The authors found that both milking and pelvic muscle exercises were significantly more effective at reducing the amount of urine lost post-micturition than counselling.
In the second RCT, 55 men with erectile dysfunction and post-micturition dribble were randomized to receive either advice on lifestyle changes (control) or PFME combined with biofeedback and lifestyle change advice (treatment). The results showed that after 3 months nearly all treatment recipients were free of post-micturition dribble (19 of 21) while only one third of control subjects were free (5 of 15) with a risk of having post-micturition dribble less than 20% of that of the control group (RR 0.14, 95% CI 0.04, 0.56). At 6 months however, both treatments were equally successful with no-one in the treatment and only 2 men in the control group still suffering post-micturition dribble.

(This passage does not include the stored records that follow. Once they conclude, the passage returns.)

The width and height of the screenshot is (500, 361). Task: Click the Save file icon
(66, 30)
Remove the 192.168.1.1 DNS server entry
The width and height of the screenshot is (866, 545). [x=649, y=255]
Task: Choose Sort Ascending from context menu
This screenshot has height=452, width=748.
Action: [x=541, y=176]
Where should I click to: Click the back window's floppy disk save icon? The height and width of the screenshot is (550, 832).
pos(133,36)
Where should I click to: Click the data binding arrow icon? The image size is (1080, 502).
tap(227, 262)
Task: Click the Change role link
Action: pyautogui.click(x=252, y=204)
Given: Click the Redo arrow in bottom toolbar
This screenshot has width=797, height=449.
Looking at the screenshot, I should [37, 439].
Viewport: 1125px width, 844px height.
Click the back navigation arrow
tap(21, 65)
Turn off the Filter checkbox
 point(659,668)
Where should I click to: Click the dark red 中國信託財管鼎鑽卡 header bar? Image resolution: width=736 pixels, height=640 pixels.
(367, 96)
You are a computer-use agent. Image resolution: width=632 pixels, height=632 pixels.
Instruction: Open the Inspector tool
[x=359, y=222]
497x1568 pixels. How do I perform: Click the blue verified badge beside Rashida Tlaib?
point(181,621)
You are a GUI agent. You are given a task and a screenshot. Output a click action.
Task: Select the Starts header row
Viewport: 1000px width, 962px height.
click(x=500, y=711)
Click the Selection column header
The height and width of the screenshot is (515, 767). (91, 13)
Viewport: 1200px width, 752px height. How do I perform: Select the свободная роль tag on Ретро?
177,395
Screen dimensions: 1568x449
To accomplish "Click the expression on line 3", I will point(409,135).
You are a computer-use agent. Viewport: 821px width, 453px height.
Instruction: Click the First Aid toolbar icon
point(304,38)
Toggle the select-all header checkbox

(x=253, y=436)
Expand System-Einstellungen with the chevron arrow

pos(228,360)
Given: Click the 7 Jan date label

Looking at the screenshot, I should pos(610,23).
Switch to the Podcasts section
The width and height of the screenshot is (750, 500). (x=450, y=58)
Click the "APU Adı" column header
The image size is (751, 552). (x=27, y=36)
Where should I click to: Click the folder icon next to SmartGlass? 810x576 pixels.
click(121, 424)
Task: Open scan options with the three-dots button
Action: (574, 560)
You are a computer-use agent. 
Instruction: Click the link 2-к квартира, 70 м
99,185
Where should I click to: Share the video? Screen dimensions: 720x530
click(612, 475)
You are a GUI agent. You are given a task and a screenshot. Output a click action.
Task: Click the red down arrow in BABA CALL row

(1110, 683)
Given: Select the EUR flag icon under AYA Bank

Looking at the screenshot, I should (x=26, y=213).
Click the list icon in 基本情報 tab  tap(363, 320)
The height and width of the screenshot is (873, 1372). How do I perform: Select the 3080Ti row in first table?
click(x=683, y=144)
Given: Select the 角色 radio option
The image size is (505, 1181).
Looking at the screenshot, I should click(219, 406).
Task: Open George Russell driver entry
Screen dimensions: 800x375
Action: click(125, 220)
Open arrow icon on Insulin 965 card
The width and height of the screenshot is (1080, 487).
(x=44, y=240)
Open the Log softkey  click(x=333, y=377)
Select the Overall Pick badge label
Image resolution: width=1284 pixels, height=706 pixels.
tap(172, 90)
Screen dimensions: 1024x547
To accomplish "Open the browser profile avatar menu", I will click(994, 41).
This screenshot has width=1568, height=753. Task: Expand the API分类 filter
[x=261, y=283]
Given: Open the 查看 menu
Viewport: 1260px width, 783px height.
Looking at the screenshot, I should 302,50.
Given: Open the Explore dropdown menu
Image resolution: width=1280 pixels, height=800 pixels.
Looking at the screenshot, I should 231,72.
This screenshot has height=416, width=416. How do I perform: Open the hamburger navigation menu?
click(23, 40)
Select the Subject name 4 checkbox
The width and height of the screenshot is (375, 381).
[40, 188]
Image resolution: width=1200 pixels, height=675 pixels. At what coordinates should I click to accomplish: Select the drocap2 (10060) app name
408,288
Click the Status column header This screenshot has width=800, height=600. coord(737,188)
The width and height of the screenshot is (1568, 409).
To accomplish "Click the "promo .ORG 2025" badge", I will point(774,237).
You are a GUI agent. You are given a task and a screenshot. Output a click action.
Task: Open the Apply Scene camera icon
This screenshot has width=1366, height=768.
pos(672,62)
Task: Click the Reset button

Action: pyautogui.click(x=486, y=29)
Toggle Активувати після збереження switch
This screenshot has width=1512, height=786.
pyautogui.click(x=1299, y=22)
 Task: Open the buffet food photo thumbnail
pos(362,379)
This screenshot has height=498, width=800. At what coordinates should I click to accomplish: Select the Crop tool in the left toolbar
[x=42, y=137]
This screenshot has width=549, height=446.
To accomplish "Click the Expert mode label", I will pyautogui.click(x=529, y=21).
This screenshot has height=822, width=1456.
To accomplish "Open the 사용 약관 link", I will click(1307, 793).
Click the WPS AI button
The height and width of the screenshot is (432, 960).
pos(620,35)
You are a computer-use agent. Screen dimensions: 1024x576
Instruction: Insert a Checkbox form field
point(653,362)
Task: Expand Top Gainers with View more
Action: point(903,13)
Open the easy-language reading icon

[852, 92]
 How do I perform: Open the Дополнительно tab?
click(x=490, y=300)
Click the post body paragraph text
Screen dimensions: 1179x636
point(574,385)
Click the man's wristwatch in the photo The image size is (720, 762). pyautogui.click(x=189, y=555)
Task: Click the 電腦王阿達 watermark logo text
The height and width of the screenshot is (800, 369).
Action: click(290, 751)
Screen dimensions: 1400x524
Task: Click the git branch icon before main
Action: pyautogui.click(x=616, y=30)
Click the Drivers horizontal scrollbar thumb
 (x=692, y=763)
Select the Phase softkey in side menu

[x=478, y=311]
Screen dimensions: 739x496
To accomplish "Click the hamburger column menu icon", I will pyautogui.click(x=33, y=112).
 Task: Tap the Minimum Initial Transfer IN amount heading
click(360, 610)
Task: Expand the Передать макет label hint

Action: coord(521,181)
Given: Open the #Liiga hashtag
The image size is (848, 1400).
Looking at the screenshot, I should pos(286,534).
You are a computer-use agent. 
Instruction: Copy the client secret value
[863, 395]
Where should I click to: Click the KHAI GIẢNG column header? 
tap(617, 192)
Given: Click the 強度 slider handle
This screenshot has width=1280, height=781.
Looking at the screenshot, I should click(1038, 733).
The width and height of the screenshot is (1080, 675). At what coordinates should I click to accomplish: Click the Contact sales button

Lower urinary tract symptoms
An RCT evaluated the effectiveness of lifestyle and behavioural education sessions on men suffering from uncomplicated lower urinary tract symptoms (LUTS). The primary outcome was the number of treatment failures defined as evidence of urinary retention, a rise of 3 points or more on theinternational prostate symptom score, the need for drugs or a surgical intervention to control LUTS. When compared with a standard care control group, participants provided with education had significantly fewer treatment failures at every time point (3, 6 and 12 months) with a reduced risk of failure of over 60% (RR 0.38, 95%CI 0.24, 0.58 at 12 months). A decrease in the number of treatment failures were reported over time for each group.
Evidence based guidelines for management of urinary and/or faecal incontinence
One quasi experimental study examined the effectiveness of consensus guidelines designed for the management of continence by primary health care teams placed in an urban general practice. A random sample of patients of this general practice were mailed a questionnaire to determine their continence status (N=1503). Those that were identified as incontinent and agreed to follow-up (174 patients, 42 males) were encouraged to attend the practice where GP's could institute best practice treatment according to the guidelines. Only 4 males actually sought help and 3 or 4 (number unclear from the text) still considered their incontinence to be a problem after the intervention. Therefore, a conclusion as to the effectiveness of these guidelines in males cannot be ascertained, due to lack of detail in the study report.